Forensic and Legal Psychology by Mark Costanzo & Daniel Krauss

Forensic and Legal Psychology by Mark Costanzo & Daniel Krauss

Author:Mark Costanzo & Daniel Krauss
Language: eng
Format: epub, pdf
Tags: Psychology
ISBN: 9781319061593
Publisher: Macmillan Higher Education
Published: 2017-08-05T00:00:00+00:00


Jury Nullification

Juries deliberate in private and are not required to justify or explain the reasoning behind their verdicts. They also have the power to reject (or “nullify”) the law. That is, by using the power of jury nullification, juries may base their verdicts on reasoning that ignores, disregards, or goes beyond the law. In part, this result is permitted because juries are expected to represent the moral conscience of the community. That moral conscience may lead them to a different conclusion than the law prescribes (Horowitz, 2008). Even if a defendant is technically guilty in the eyes of the law, he or she may be morally right.

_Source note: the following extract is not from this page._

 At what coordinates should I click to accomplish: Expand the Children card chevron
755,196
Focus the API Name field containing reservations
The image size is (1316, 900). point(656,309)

Prior to the American Revolution, jury nullification provided a means of resisting oppressive laws put in place by the British crown. For example, during the Colonial era, a printer named John Peter Zenger was put on trial for seditious libel because he printed articles mocking the royal governor. The trial judge forbade the defense from presenting witnesses to testify that Zenger’s claims were true. In an impassioned closing argument, Zenger’s defense attorney implored the jury to look past the law to find justice:

It is not the cause of a poor printer, nor of New York alone, which you are now trying. No! It may in its consequence affect every freeman that lives under a British government on the main of America. It is the best cause. It is the cause of liberty. (King, 2000, p. 104)

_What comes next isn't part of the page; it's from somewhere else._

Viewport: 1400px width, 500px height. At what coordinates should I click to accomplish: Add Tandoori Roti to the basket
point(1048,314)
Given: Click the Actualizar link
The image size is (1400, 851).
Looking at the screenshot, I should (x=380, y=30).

The jury was persuaded. They ignored the law and acquitted Zenger. But, jury nullification has become a double-edged sword. Sometimes, it has enabled jurors to find a just verdict in defiance of the law. At other times, it has enabled jurors to ignore just laws in favor of prejudice. For example, prior to the Civil War, many juries refused to enforce the 1850 Fugitive Slave Law and acquitted defendants who helped slaves escape to freedom in the North; however, following the Civil War, some juries ignored the law and refused to convict whites accused of beating blacks. More modern examples of nullification include Mormon juries in Utah that have refused to convict bigamists or polygamists and juries that acquitted draft resisters and antiwar activists during the war in Vietnam.

During the 1990s, a Michigan physician named Jack Kevorkian was put on trial four times for breaking the law prohibiting doctors from helping their patients commit suicide. There was no question that Kevorkian was guilty of killing his patients. But every one of the patients he killed was suffering from a terminal disease, all were in excruciating pain, and all had asked for Kevorkian’s assistance in ending their lives. In the first three trials, juries refused to convict Kevorkian, apparently believing that the law was unjust and that Kevorkian was acting to end the terrible suffering of his patients. In a final effort to push his challenge of the laws against euthanasia, Kevorkian made a videotape showing him giving a terminally ill man a lethal injection. In his fourth trial, he was found guilty of second-degree murder and sentenced to prison.